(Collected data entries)
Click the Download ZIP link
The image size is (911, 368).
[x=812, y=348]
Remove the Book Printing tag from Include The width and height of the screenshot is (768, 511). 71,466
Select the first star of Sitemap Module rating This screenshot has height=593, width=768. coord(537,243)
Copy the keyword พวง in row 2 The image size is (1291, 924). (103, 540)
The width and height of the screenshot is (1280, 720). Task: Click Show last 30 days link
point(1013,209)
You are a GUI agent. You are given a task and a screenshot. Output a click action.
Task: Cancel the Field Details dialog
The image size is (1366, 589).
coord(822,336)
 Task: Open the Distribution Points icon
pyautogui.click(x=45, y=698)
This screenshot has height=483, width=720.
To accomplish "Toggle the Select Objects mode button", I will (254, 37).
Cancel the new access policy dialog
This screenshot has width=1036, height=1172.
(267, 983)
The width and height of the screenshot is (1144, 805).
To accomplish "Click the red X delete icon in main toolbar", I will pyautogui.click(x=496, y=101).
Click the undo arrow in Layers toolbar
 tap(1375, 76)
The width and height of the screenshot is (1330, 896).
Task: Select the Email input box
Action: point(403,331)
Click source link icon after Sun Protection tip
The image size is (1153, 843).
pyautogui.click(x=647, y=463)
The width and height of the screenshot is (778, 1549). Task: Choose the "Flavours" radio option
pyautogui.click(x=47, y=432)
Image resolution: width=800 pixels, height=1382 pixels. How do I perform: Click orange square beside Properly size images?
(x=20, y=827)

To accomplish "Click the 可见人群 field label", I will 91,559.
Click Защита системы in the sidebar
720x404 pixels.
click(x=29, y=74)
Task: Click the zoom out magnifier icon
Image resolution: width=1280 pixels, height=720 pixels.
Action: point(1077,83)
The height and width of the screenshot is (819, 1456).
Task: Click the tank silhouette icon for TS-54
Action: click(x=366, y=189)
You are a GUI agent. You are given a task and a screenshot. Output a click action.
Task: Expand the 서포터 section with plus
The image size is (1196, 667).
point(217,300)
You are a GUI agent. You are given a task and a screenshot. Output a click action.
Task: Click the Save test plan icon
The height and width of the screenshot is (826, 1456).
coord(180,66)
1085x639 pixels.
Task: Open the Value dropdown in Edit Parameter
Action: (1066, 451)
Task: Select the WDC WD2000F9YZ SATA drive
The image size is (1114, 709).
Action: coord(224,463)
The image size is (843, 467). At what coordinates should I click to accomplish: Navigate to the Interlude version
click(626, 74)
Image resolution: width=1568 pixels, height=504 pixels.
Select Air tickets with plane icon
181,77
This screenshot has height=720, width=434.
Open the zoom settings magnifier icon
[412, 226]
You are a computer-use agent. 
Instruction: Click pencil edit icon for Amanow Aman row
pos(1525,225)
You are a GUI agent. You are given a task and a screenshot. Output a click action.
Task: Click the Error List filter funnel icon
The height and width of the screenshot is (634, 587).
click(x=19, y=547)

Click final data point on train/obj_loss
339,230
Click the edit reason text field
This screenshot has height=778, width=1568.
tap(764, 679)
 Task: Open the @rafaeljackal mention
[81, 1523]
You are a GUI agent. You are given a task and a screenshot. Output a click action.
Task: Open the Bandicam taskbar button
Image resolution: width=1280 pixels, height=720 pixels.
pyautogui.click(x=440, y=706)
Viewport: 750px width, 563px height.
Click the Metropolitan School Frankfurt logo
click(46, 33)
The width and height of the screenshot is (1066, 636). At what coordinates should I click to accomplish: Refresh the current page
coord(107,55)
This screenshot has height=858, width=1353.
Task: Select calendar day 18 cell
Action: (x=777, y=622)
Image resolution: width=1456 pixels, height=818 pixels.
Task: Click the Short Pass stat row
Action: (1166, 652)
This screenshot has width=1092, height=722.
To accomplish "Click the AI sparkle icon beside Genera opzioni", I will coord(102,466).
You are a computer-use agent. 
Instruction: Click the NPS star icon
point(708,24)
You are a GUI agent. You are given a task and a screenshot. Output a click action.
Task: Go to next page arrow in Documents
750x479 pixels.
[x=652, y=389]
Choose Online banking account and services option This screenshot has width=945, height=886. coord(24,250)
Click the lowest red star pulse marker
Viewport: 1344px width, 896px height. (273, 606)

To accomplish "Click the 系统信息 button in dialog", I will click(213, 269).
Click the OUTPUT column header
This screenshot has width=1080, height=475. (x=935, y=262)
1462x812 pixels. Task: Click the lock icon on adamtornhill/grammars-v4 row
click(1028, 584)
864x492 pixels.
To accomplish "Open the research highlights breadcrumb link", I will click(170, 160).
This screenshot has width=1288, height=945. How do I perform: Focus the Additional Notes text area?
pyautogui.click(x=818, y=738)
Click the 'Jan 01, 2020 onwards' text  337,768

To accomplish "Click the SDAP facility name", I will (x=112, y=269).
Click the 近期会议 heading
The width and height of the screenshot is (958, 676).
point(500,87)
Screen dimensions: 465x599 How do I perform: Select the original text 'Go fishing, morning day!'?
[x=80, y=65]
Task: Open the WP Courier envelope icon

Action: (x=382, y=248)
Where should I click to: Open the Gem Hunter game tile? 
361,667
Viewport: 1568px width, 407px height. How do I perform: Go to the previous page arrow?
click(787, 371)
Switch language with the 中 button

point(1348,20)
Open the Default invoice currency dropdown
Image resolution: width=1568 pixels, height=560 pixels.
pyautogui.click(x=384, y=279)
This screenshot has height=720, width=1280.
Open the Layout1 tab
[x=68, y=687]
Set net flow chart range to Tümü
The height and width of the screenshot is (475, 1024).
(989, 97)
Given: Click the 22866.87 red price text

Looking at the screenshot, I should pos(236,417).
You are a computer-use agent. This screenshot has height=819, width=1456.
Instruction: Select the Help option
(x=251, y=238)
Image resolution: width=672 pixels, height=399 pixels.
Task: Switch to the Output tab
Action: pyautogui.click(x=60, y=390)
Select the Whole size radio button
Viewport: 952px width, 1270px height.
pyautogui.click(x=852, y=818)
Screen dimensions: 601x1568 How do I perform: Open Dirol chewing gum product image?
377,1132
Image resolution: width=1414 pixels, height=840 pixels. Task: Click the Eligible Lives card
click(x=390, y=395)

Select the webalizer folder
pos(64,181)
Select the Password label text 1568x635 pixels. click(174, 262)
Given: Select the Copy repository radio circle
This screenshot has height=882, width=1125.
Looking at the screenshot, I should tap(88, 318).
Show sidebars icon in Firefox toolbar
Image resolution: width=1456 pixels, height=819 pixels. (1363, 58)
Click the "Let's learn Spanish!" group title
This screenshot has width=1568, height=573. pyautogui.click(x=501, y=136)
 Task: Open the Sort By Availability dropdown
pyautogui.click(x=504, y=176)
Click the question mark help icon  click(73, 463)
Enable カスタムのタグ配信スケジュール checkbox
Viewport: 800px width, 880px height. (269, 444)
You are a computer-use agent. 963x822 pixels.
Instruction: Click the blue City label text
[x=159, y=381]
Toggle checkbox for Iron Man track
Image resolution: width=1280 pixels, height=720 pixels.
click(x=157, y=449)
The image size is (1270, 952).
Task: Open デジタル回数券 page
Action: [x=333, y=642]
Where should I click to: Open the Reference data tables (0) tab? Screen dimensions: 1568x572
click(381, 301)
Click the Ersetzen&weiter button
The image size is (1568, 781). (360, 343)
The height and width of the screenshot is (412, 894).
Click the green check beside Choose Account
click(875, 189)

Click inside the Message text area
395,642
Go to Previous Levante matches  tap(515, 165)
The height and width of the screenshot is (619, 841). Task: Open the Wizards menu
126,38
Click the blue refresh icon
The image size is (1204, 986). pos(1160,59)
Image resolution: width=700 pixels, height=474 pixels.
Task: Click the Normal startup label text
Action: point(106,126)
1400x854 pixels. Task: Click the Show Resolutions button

EXERCISE: Give the entries again, every one of them exactly.

WRITTEN RESPONSE:
Click the Download ZIP link
The image size is (911, 368).
[x=812, y=348]
Remove the Book Printing tag from Include The width and height of the screenshot is (768, 511). 71,466
Select the first star of Sitemap Module rating This screenshot has height=593, width=768. coord(537,243)
Copy the keyword พวง in row 2 The image size is (1291, 924). (103, 540)
The width and height of the screenshot is (1280, 720). Task: Click Show last 30 days link
point(1013,209)
You are a GUI agent. You are given a task and a screenshot. Output a click action.
Task: Cancel the Field Details dialog
The image size is (1366, 589).
coord(822,336)
 Task: Open the Distribution Points icon
pyautogui.click(x=45, y=698)
This screenshot has height=483, width=720.
To accomplish "Toggle the Select Objects mode button", I will (254, 37).
Cancel the new access policy dialog
This screenshot has width=1036, height=1172.
(267, 983)
The width and height of the screenshot is (1144, 805).
To accomplish "Click the red X delete icon in main toolbar", I will pyautogui.click(x=496, y=101).
Click the undo arrow in Layers toolbar
 tap(1375, 76)
The width and height of the screenshot is (1330, 896).
Task: Select the Email input box
Action: point(403,331)
Click source link icon after Sun Protection tip
The image size is (1153, 843).
pyautogui.click(x=647, y=463)
The width and height of the screenshot is (778, 1549). Task: Choose the "Flavours" radio option
pyautogui.click(x=47, y=432)
Image resolution: width=800 pixels, height=1382 pixels. How do I perform: Click orange square beside Properly size images?
(x=20, y=827)

To accomplish "Click the 可见人群 field label", I will 91,559.
Click Защита системы in the sidebar
720x404 pixels.
click(x=29, y=74)
Task: Click the zoom out magnifier icon
Image resolution: width=1280 pixels, height=720 pixels.
Action: point(1077,83)
The height and width of the screenshot is (819, 1456).
Task: Click the tank silhouette icon for TS-54
Action: click(x=366, y=189)
You are a GUI agent. You are given a task and a screenshot. Output a click action.
Task: Expand the 서포터 section with plus
The image size is (1196, 667).
point(217,300)
You are a GUI agent. You are given a task and a screenshot. Output a click action.
Task: Click the Save test plan icon
The height and width of the screenshot is (826, 1456).
coord(180,66)
1085x639 pixels.
Task: Open the Value dropdown in Edit Parameter
Action: (1066, 451)
Task: Select the WDC WD2000F9YZ SATA drive
The image size is (1114, 709).
Action: coord(224,463)
The image size is (843, 467). At what coordinates should I click to accomplish: Navigate to the Interlude version
click(626, 74)
Image resolution: width=1568 pixels, height=504 pixels.
Select Air tickets with plane icon
181,77
This screenshot has height=720, width=434.
Open the zoom settings magnifier icon
[412, 226]
You are a computer-use agent. 
Instruction: Click pencil edit icon for Amanow Aman row
pos(1525,225)
You are a GUI agent. You are given a task and a screenshot. Output a click action.
Task: Click the Error List filter funnel icon
The height and width of the screenshot is (634, 587).
click(x=19, y=547)

Click final data point on train/obj_loss
339,230
Click the edit reason text field
This screenshot has height=778, width=1568.
tap(764, 679)
 Task: Open the @rafaeljackal mention
[81, 1523]
You are a GUI agent. You are given a task and a screenshot. Output a click action.
Task: Open the Bandicam taskbar button
Image resolution: width=1280 pixels, height=720 pixels.
pyautogui.click(x=440, y=706)
Viewport: 750px width, 563px height.
Click the Metropolitan School Frankfurt logo
click(46, 33)
The width and height of the screenshot is (1066, 636). At what coordinates should I click to accomplish: Refresh the current page
coord(107,55)
This screenshot has height=858, width=1353.
Task: Select calendar day 18 cell
Action: (x=777, y=622)
Image resolution: width=1456 pixels, height=818 pixels.
Task: Click the Short Pass stat row
Action: (1166, 652)
This screenshot has width=1092, height=722.
To accomplish "Click the AI sparkle icon beside Genera opzioni", I will coord(102,466).
You are a computer-use agent. 
Instruction: Click the NPS star icon
point(708,24)
You are a GUI agent. You are given a task and a screenshot. Output a click action.
Task: Go to next page arrow in Documents
750x479 pixels.
[x=652, y=389]
Choose Online banking account and services option This screenshot has width=945, height=886. coord(24,250)
Click the lowest red star pulse marker
Viewport: 1344px width, 896px height. (273, 606)

To accomplish "Click the 系统信息 button in dialog", I will click(213, 269).
Click the OUTPUT column header
This screenshot has width=1080, height=475. (x=935, y=262)
1462x812 pixels. Task: Click the lock icon on adamtornhill/grammars-v4 row
click(1028, 584)
864x492 pixels.
To accomplish "Open the research highlights breadcrumb link", I will click(170, 160).
This screenshot has width=1288, height=945. How do I perform: Focus the Additional Notes text area?
pyautogui.click(x=818, y=738)
Click the 'Jan 01, 2020 onwards' text  337,768

To accomplish "Click the SDAP facility name", I will (x=112, y=269).
Click the 近期会议 heading
The width and height of the screenshot is (958, 676).
point(500,87)
Screen dimensions: 465x599 How do I perform: Select the original text 'Go fishing, morning day!'?
[x=80, y=65]
Task: Open the WP Courier envelope icon

Action: (x=382, y=248)
Where should I click to: Open the Gem Hunter game tile? 
361,667
Viewport: 1568px width, 407px height. How do I perform: Go to the previous page arrow?
click(787, 371)
Switch language with the 中 button

point(1348,20)
Open the Default invoice currency dropdown
Image resolution: width=1568 pixels, height=560 pixels.
pyautogui.click(x=384, y=279)
This screenshot has height=720, width=1280.
Open the Layout1 tab
[x=68, y=687]
Set net flow chart range to Tümü
The height and width of the screenshot is (475, 1024).
(989, 97)
Given: Click the 22866.87 red price text

Looking at the screenshot, I should pos(236,417).
You are a computer-use agent. This screenshot has height=819, width=1456.
Instruction: Select the Help option
(x=251, y=238)
Image resolution: width=672 pixels, height=399 pixels.
Task: Switch to the Output tab
Action: pyautogui.click(x=60, y=390)
Select the Whole size radio button
Viewport: 952px width, 1270px height.
pyautogui.click(x=852, y=818)
Screen dimensions: 601x1568 How do I perform: Open Dirol chewing gum product image?
377,1132
Image resolution: width=1414 pixels, height=840 pixels. Task: Click the Eligible Lives card
click(x=390, y=395)

Select the webalizer folder
pos(64,181)
Select the Password label text 1568x635 pixels. click(174, 262)
Given: Select the Copy repository radio circle
This screenshot has height=882, width=1125.
Looking at the screenshot, I should tap(88, 318).
Show sidebars icon in Firefox toolbar
Image resolution: width=1456 pixels, height=819 pixels. (1363, 58)
Click the "Let's learn Spanish!" group title
This screenshot has width=1568, height=573. pyautogui.click(x=501, y=136)
 Task: Open the Sort By Availability dropdown
pyautogui.click(x=504, y=176)
Click the question mark help icon  click(73, 463)
Enable カスタムのタグ配信スケジュール checkbox
Viewport: 800px width, 880px height. (269, 444)
You are a computer-use agent. 963x822 pixels.
Instruction: Click the blue City label text
[x=159, y=381]
Toggle checkbox for Iron Man track
Image resolution: width=1280 pixels, height=720 pixels.
click(x=157, y=449)
The image size is (1270, 952).
Task: Open デジタル回数券 page
Action: [x=333, y=642]
Where should I click to: Open the Reference data tables (0) tab? Screen dimensions: 1568x572
click(381, 301)
Click the Ersetzen&weiter button
The image size is (1568, 781). (360, 343)
The height and width of the screenshot is (412, 894).
Click the green check beside Choose Account
click(875, 189)

Click inside the Message text area
395,642
Go to Previous Levante matches  tap(515, 165)
The height and width of the screenshot is (619, 841). Task: Open the Wizards menu
126,38
Click the blue refresh icon
The image size is (1204, 986). pos(1160,59)
Image resolution: width=700 pixels, height=474 pixels.
Task: Click the Normal startup label text
Action: point(106,126)
1400x854 pixels. Task: Click the Show Resolutions button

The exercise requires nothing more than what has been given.